A method according to claim 1, comprising a step of calculating an insect time density (D) which is equal to the ratio of [R (t1) -R (t0)] / (t1-t0), R ( t1) being the ratio calculated at time t1 and R (t0) being the ratio calculated at time t0, and t1-t0 being the time interval of the measurement.

Method according to claim 1 or 2, characterized in that the parameters of electromagnetic radiation A and B are optimized by the albedo parameter, in particular due to an adaptation of the integration time t of the measurement, inversely proportional to the received energy.

Method according to at least one of claims 1 to 3, comprising a step of geolocation of the position P where the values A and B are measured by a locating means.

Method according to at least one of claims 1 to 4, characterized in that the measurement data are transmitted by a transmission unit to an external processing center, said measurement data comprising the measured values A and B and / or the P-positions. measured values and / or calculated ratios R and / or D.

Method according to at least one of claims 1 to 5, comprising a step of establishing a map representing the density of insects using at least a portion of the R, P, D, A and B values.

An insect density measuring device comprising measuring means and calculating means for carrying out the steps of at least one of claims 1 to 6.

Measuring device for measuring the density of insects, in particular according to claim 7, the measuring means comprising:

a first substrate (2) for performing measurement A in the analysis zone;

a second substrate (3) for measuring B in the control zone and

means (4) for measuring the electromagnetic radiation parameter A and B, in particular the luminance, in both zones, in particular an optical sensor.

Measuring device according to claim 8, wherein at least the first substrate (2) comprises a tacky layer.

Measuring device according to at least one of claims 7 to 9, wherein at least a part of the device, in particular at least one of the two substrates (2, 3), is impregnated with pheromones.

Measuring device according to at least one of claims 7 to 10, comprising an armature (12) holding the first substrate (2) juxtaposed to the second substrate (3) essentially on the same plane and substantially perpendicular to the optical axis (5) of the means (4) for measuring electromagnetic radiation parameters.

12. Measuring device according to at least one of claims 7 to 11, further comprising a light source (8) of at least one predetermined wavelength.

13. Measuring device according to claim 12, wherein the light source (8) is positioned on the hidden face of the first substrate (2) or the second substrate (3) relative to the optical sensor (4).

Measuring device according to at least one of claims 7 to 13, comprising one or more secondary sensors (14, 15), in particular a temperature sensor, in particular air and soil, humidity, pH and a sensor of displacement.

15. Device according to at least one of claims 7 to 14, characterized in that the optical sensor (4) comprises an array of multi-spectral sensors (21, 21a, 21b).

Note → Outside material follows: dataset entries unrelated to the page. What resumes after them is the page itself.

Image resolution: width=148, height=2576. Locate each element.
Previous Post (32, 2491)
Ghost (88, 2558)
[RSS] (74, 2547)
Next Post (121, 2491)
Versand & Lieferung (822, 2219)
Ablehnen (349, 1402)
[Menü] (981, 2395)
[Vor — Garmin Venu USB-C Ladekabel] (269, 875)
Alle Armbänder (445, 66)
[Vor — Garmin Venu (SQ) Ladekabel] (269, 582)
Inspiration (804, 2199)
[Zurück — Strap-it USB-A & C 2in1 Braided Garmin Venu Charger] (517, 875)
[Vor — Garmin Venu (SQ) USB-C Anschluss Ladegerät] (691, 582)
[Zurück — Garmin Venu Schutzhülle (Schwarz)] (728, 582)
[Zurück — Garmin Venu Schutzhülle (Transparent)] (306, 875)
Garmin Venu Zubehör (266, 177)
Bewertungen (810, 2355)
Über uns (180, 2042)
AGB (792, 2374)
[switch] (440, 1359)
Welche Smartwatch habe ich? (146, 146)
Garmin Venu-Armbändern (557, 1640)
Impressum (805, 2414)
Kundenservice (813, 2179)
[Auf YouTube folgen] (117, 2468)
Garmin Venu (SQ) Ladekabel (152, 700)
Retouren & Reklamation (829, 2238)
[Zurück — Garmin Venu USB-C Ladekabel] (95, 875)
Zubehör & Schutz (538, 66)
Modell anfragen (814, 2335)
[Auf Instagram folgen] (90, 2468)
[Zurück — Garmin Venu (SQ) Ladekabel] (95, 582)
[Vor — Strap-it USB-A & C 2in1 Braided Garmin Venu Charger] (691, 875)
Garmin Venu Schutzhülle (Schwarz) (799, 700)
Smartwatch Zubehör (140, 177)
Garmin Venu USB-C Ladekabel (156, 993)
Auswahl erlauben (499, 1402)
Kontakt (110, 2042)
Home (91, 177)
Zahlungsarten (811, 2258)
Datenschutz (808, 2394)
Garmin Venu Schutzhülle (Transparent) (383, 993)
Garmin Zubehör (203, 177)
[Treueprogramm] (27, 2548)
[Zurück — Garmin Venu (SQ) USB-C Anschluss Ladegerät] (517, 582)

16. Device according to claim 15, comprising a lens (20) in front of the sensor array (21, 21 a, 21 b), in particular an aspherical lens, and even more particularly with a diameter / focal ratio of less than 0. , 6, placed defocused with respect to the image plane.

17. Device according to at least one of claims 7 to 16, comprising a measurement system configured to perform a panchromatic measurement and / or at a single wavelength.

18. Device according to at least one of claims 7 to 17, comprising an autonomous device (17) for supplying energy, in particular a photovoltaic sensor.

19. Device according to at least one of claims 7 to 18, comprising a location device (24), in particular a GPS unit.

20. Device according to at least one of claims 7 to 19, comprising a data transmission unit (28).

21. Device according to at least one of claims 7 to 20, comprising an insect trap.

22. An insect card establishment system comprising:

a device (1) according to at least one of claims 6 to 21,

an external processing center (40) for establishing an insect density map from at least a portion of the A, B, R, P and D values.